When we struck, the concussion was so severe as to throw several people out of their berths, and those on deck were thrown several feet. We sent up rockets as signals of distress, and as a warning to other vessels of the fleet. Pretty soon the Coatzacoalcos came along, and asked us if we wanted any assistance. We told her we were all right, and she then informed us that the Illinois had also grounded, but had got off without injury. She had been obliged to cut loose the ship which she was towing, which we also had to do, our ship barely grazing our starboard wheelhouse. We backed for some distance, and then steered due East. I went to bed at four and slept till six, when I got up and dressed myself. I saw our ship, the Ocean Express, on our port bow, and about ten o’clock we fastened our tow line to her.
In regard to the behavior of the passengers of the ship, I think it should be praised as a general thing. Most of them were calm and quiet, although some of them made fools of themselves. Captain Comstock says we had a very narrow escape indeed, one of the most wonderful on record. The wind luckily had subsided, and the sea was, compared with the evening before, quite calm. No one seemed to know what shoal we struck, although it afterwards turned out to be the Outer Hatteras Shoal. There must have been some gross negligence, to say the least, in our getting on the shoal, and from all I can learn, the Wabash was to blame, as she at ten last evening gave us the course to steer, which we followed strictly, and consequently ran aground. Hubbell and the second mate, Hallet, saw breakers ahead about three minutes before we struck and told the captain of it. He said it was impossible, and was just going forward when she struck. The captain says the waves were as high as the yards, and that the shoal must have been steep and precipitous on its sides as otherwise we should have struck amidships, and been “hogged.” Lieutenant Richardson, the officer of the day, behaved nobly. He told all the sentinels to do their duty, and stick the first man who came up, while he stood at the head of the stairs with a loaded pistol, and told them he would shoot the first man who tried to pass him. The captain was thus enabled to work the ship easily, which would have been impossible with all the soldiers on deck.

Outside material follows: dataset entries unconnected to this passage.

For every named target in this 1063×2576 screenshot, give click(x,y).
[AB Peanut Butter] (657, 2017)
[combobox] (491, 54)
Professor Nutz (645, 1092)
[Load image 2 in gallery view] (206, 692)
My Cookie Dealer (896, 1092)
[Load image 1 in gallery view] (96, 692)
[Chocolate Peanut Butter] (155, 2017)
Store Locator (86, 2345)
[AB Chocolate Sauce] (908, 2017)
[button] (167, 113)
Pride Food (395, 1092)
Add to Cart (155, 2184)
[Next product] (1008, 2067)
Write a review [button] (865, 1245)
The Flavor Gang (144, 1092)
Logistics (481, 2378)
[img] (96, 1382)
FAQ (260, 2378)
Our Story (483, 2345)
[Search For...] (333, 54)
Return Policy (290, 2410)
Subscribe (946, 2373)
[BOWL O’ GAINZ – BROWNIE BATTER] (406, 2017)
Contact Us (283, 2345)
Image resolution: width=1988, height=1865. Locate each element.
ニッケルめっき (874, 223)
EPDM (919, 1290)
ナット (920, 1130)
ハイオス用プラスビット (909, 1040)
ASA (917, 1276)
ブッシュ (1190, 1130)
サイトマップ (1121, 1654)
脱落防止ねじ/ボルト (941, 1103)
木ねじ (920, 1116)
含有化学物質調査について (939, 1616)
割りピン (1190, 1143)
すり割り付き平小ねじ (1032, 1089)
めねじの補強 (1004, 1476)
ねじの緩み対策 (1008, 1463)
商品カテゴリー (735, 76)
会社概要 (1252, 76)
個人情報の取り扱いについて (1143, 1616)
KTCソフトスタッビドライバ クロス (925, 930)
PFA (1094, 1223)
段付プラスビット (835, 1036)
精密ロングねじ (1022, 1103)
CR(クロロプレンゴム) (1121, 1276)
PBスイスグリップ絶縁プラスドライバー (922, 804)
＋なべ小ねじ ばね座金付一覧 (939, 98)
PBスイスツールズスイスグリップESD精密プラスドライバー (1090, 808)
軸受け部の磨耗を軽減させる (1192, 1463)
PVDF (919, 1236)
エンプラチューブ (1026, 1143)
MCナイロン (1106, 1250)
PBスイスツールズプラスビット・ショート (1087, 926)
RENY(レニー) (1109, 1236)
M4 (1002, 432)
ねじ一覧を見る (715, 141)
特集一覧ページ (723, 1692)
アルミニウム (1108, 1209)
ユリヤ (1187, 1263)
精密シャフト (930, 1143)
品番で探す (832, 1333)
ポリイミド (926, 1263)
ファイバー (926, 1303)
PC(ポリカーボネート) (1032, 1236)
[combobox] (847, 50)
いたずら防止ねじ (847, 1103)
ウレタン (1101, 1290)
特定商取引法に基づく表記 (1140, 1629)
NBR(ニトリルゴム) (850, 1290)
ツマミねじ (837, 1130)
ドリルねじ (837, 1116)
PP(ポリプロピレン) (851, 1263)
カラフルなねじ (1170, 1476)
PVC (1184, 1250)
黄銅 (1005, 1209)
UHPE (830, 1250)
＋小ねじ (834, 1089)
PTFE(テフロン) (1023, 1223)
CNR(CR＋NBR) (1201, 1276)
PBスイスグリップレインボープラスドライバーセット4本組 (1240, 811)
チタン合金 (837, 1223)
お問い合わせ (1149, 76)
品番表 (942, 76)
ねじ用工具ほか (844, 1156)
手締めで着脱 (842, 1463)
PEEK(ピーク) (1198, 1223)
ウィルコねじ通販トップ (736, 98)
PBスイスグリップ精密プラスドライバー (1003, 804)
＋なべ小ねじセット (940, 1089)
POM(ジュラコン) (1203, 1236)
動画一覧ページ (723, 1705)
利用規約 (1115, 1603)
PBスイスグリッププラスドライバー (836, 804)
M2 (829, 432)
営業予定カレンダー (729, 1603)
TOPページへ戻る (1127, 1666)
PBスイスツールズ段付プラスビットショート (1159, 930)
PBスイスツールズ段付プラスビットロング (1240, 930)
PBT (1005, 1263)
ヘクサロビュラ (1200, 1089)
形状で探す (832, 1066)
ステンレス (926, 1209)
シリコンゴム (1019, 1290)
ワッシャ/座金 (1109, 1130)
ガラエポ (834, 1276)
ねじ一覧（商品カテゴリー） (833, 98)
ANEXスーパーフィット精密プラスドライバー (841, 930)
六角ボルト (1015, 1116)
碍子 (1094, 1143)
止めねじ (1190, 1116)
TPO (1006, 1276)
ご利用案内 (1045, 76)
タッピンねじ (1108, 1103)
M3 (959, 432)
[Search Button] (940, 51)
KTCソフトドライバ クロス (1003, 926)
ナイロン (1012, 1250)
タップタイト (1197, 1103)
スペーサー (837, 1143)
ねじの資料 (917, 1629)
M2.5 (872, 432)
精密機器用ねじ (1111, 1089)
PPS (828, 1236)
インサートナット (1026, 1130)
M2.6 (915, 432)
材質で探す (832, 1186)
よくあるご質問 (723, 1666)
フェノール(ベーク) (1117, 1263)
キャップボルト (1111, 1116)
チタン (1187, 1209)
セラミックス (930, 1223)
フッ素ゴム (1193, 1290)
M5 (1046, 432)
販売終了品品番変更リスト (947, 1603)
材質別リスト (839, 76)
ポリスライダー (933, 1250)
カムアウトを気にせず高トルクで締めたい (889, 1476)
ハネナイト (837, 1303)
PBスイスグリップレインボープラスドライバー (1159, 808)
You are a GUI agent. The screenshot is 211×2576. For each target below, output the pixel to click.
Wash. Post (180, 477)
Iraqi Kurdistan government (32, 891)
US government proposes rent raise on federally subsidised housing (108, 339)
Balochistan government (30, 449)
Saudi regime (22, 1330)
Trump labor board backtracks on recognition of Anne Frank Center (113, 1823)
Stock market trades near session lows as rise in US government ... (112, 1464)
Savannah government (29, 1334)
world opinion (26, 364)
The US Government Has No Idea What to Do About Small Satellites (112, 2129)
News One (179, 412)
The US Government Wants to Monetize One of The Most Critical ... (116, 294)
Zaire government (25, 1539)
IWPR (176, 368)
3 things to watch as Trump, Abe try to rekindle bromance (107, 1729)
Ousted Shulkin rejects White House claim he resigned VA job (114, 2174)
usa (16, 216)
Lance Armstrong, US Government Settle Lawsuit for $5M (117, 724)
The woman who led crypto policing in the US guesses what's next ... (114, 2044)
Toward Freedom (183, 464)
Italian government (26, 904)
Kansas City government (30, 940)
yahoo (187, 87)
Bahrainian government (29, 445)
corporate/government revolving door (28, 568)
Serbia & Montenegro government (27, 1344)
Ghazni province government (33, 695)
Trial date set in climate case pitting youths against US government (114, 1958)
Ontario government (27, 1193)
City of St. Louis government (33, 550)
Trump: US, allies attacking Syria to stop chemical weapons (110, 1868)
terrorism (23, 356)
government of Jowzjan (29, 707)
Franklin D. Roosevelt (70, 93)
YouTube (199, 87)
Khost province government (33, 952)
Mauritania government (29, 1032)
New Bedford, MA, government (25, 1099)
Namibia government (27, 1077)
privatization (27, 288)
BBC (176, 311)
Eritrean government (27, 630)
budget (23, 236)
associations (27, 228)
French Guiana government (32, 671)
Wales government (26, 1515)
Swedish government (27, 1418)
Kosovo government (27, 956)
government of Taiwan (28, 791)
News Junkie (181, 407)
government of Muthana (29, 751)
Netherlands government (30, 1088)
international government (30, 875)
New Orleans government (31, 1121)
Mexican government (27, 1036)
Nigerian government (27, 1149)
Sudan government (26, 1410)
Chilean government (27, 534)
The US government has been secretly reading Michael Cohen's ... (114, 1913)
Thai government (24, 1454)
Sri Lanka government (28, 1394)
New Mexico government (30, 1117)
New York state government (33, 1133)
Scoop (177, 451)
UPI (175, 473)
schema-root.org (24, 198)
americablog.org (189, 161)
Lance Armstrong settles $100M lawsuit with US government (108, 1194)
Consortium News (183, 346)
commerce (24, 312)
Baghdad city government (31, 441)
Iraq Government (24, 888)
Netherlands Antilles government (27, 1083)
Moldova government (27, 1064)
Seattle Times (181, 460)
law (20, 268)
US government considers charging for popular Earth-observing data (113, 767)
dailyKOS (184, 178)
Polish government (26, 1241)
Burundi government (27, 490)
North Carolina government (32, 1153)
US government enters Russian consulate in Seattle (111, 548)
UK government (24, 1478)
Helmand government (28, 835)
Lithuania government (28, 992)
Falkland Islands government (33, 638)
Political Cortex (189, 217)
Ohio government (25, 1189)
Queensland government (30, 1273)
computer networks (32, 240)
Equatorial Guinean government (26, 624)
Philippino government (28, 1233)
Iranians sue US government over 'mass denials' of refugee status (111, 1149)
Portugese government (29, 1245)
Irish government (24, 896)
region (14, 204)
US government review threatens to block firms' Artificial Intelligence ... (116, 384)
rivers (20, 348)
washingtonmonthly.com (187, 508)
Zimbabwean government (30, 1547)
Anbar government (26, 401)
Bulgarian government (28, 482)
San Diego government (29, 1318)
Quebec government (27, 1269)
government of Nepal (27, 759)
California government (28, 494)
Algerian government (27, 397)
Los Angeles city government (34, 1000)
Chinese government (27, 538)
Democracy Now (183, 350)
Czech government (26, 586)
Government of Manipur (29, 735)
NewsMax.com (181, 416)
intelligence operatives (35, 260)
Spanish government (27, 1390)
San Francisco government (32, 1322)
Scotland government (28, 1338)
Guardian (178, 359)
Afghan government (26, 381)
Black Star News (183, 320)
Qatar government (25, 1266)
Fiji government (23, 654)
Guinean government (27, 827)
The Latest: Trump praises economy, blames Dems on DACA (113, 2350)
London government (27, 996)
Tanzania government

We saw the Illinois with one smoke-stack broken off by her ship running into her, but she has now repaired it. The fleet is either all scattered or else we are away from it, and the latter proves to be the case. I should think that more than two vessels must have struck the shoal. The war-steamer Bienville, blockading off Hatteras Inlet, chased us this morning to ask if we had seen the Wabash. The Bienville also said she went ashore last night on the same shoal. In the afternoon the Atlantic spoke us, steaming back to hurry up the rest of the fleet. She said the Wabash was ahead of us, much to our gratification as we were afraid that a great part of the fleet had been lost on the shoal. A soldier who died of brain fever was buried this evening, and services were held on deck.